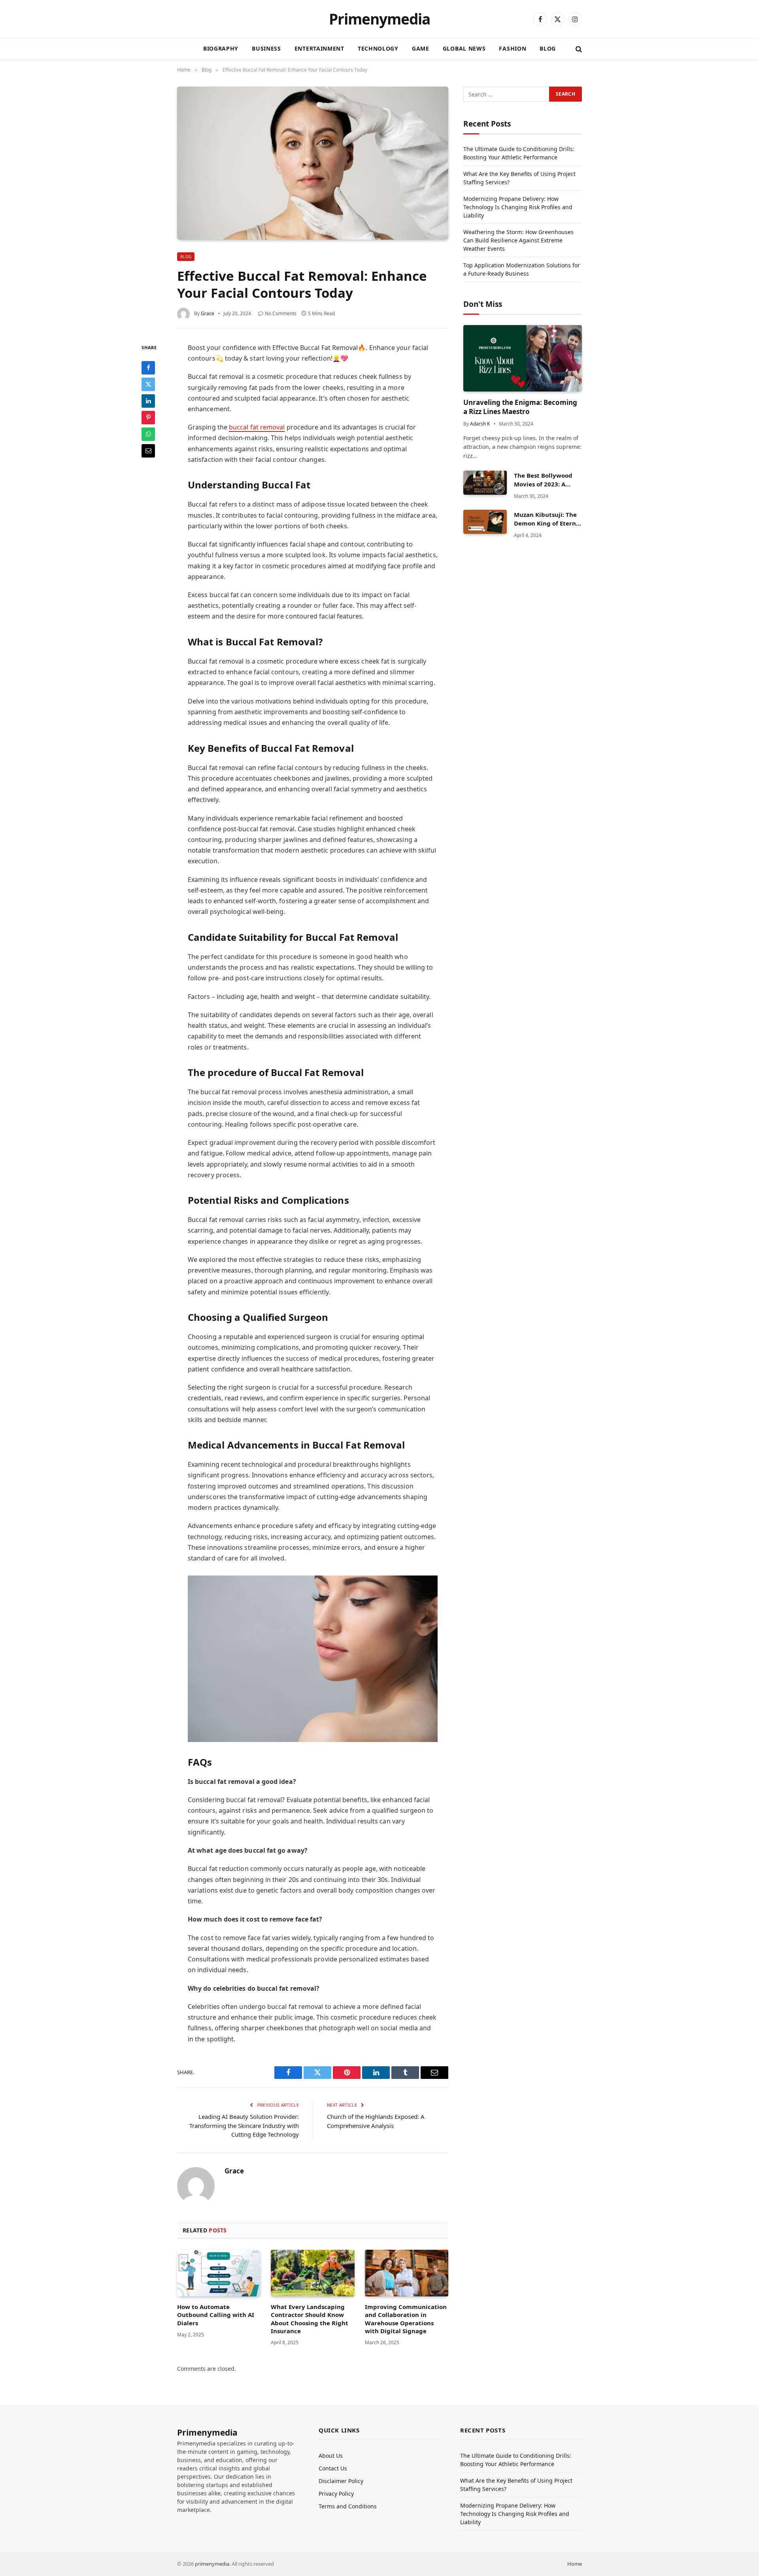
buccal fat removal (257, 427)
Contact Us (333, 2468)
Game (420, 48)
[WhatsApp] (148, 434)
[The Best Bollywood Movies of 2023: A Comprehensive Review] (485, 483)
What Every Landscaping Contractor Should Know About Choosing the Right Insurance (309, 2319)
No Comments (280, 313)
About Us (331, 2455)
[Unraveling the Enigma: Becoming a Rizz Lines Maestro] (522, 358)
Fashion (512, 48)
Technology (378, 48)
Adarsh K (480, 423)
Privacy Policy (336, 2493)
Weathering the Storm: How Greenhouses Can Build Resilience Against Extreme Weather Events (518, 240)
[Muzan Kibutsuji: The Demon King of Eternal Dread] (485, 522)
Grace (207, 313)
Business (266, 48)
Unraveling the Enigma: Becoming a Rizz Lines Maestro (520, 407)
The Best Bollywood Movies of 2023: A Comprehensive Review (543, 479)
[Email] (148, 450)
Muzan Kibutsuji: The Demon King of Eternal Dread (548, 519)
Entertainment (319, 48)
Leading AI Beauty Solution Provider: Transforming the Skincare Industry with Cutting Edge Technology (244, 2125)
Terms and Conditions (348, 2506)
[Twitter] (148, 384)
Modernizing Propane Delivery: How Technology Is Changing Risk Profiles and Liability (517, 207)
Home (574, 2563)
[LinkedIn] (148, 400)
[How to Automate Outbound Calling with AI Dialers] (219, 2273)
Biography (220, 48)
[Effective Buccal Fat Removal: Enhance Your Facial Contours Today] (312, 163)
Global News (464, 48)
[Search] (578, 49)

━━━━━━━━━━━━━━━━

(To do) Only the count is wanted. Count the lines of the data above that include the string "Rizz".

(Answer box) 2